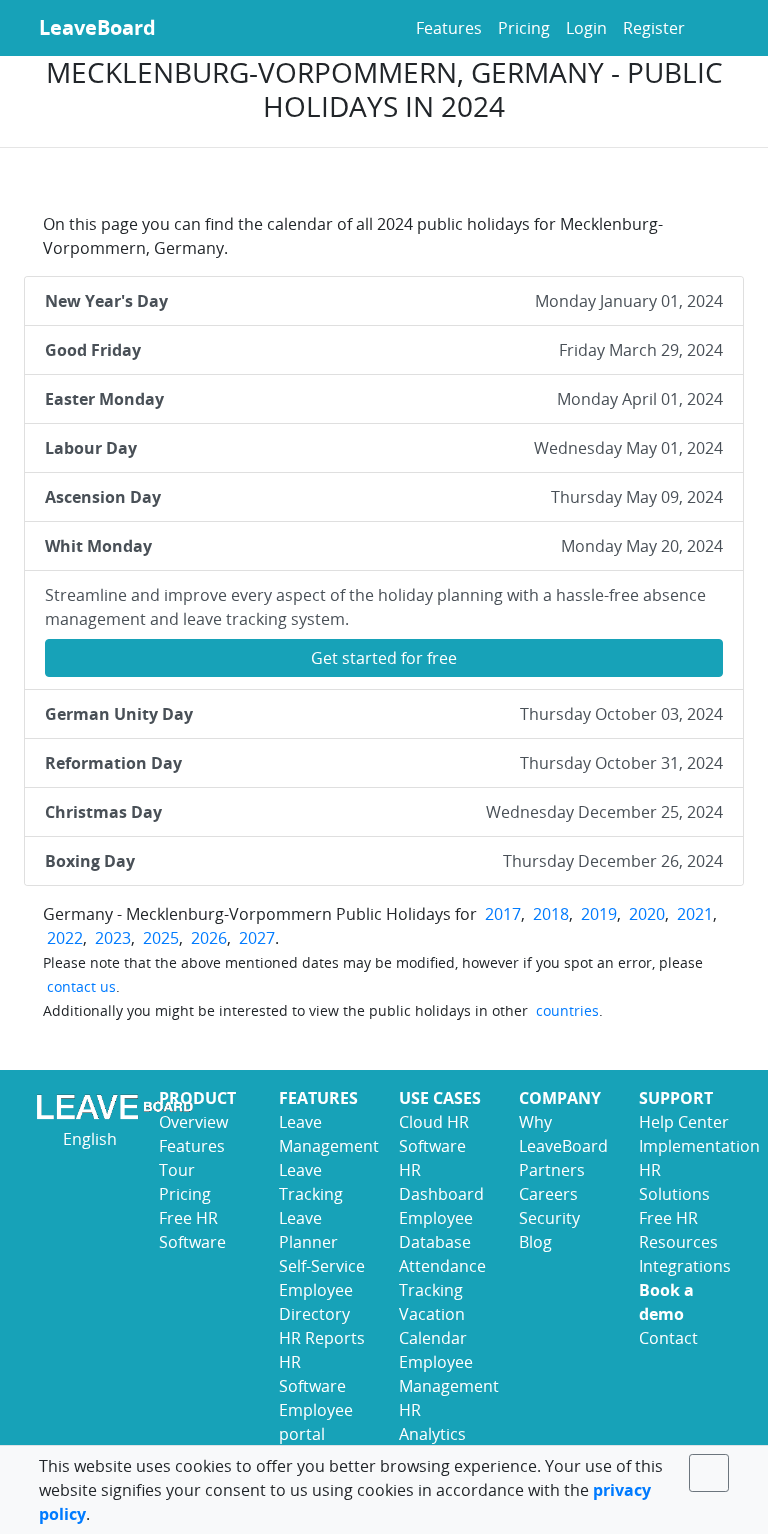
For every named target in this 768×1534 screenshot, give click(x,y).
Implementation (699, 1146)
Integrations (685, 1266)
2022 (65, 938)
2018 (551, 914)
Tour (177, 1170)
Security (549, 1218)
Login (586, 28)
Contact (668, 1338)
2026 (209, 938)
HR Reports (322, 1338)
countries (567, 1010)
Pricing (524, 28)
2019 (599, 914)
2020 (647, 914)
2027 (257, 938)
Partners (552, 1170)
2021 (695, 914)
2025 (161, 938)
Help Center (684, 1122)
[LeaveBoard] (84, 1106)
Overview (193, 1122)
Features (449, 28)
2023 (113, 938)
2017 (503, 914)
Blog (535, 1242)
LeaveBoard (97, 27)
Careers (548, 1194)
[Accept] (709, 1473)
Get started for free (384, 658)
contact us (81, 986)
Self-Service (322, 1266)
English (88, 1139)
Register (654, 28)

▬▬▬

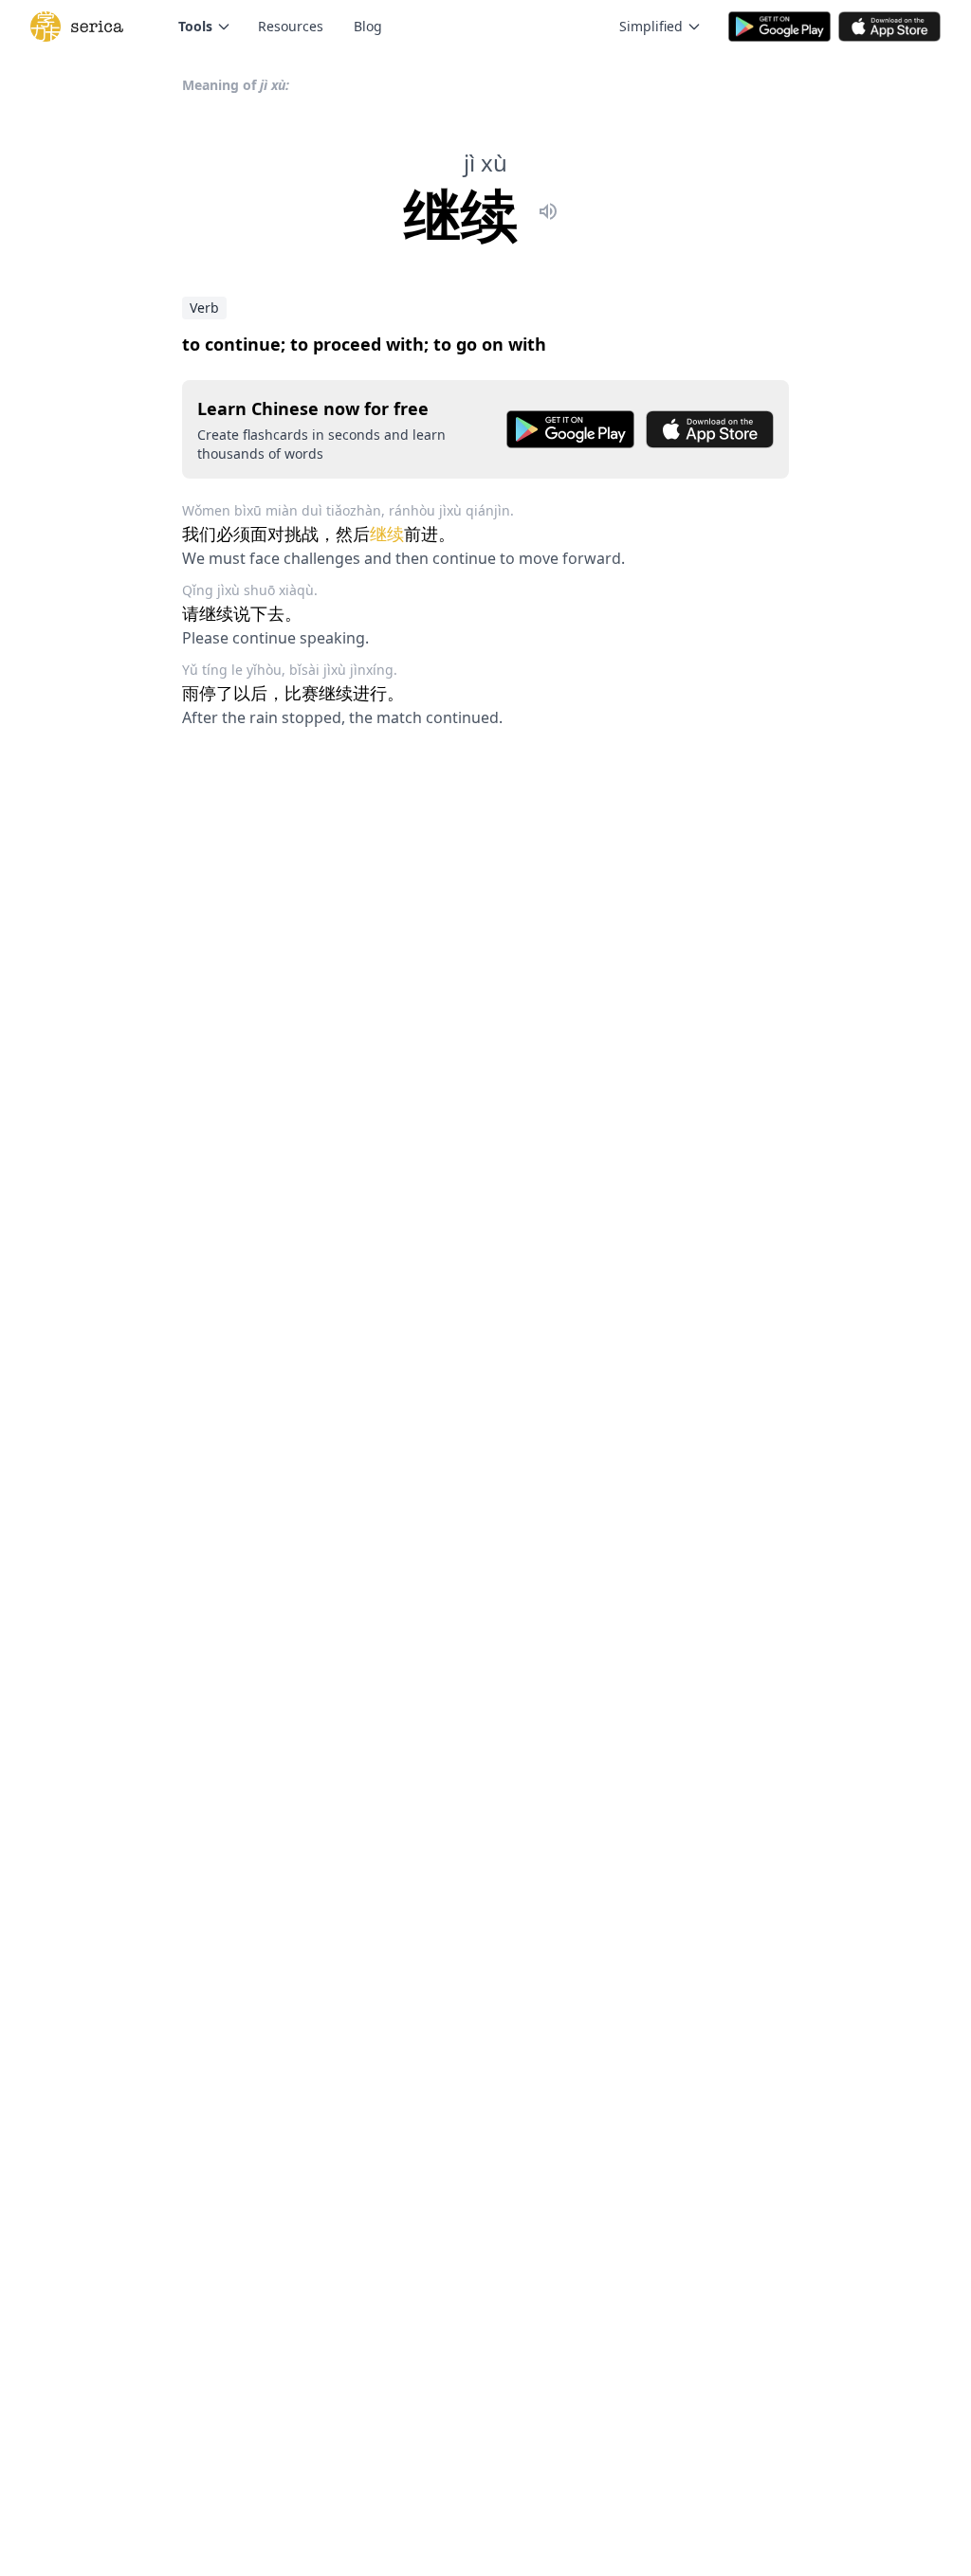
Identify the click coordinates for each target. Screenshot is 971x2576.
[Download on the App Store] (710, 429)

▬▬▬

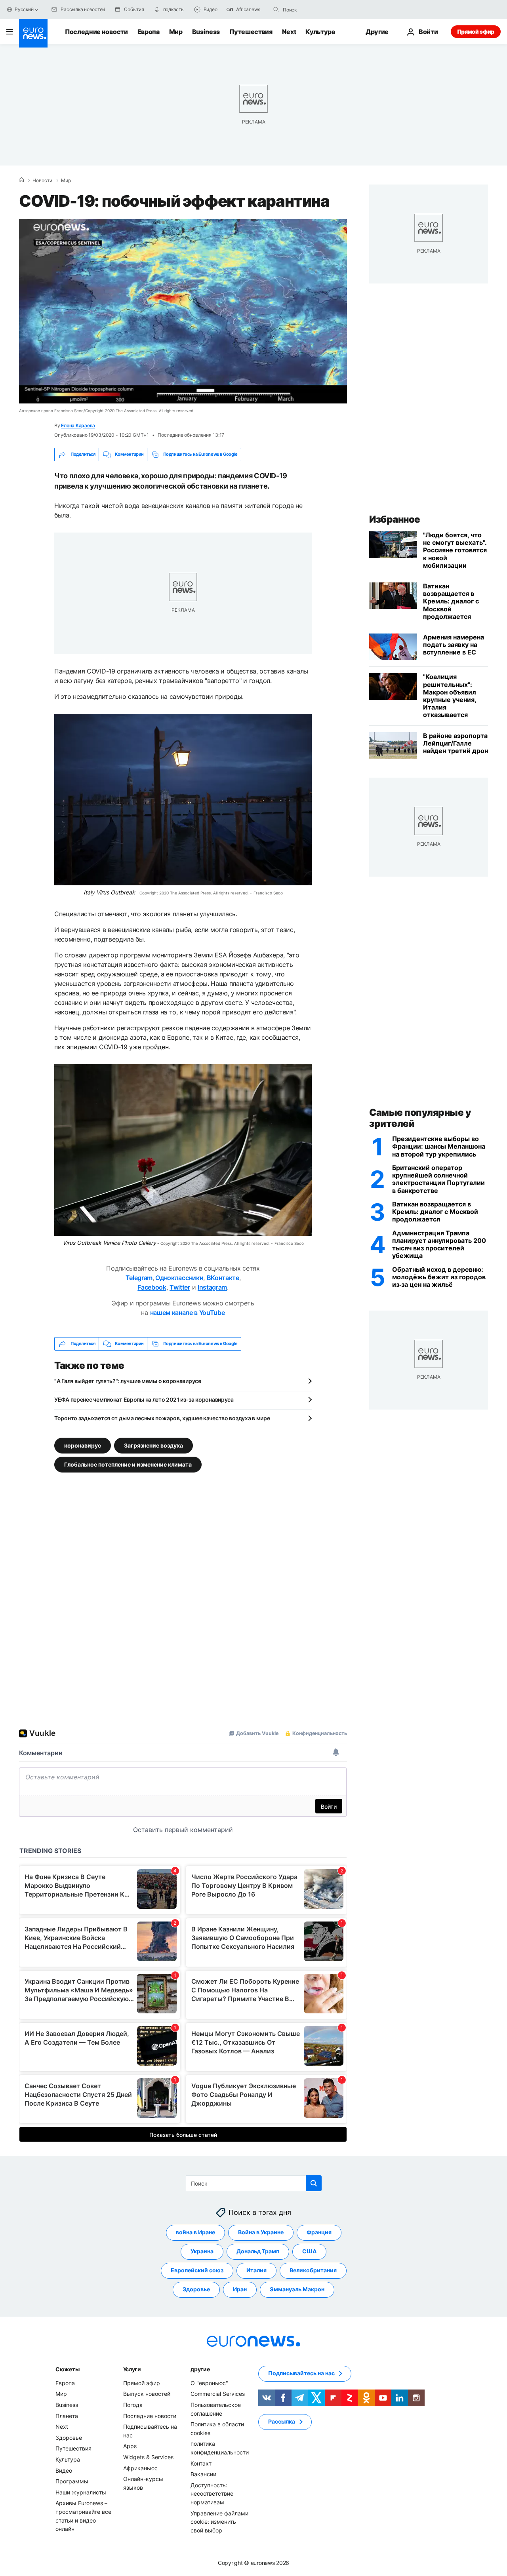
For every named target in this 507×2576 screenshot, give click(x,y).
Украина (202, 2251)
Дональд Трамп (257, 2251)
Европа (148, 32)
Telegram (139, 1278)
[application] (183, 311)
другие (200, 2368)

▬▬▬

In the entries above, the lines from the one bearing "[LeaveBoard] (84, 1106)" up to and including the one bearing "Register (654, 28)" should be transcribed exactly; no other line is wanted.

» SOLUTION FOR THIS TASK:
[LeaveBoard] (84, 1106)
Overview (193, 1122)
Features (449, 28)
2023 (113, 938)
2017 (503, 914)
Blog (535, 1242)
LeaveBoard (97, 27)
Careers (548, 1194)
[Accept] (709, 1473)
Get started for free (384, 658)
contact us (81, 986)
Self-Service (322, 1266)
English (88, 1139)
Register (654, 28)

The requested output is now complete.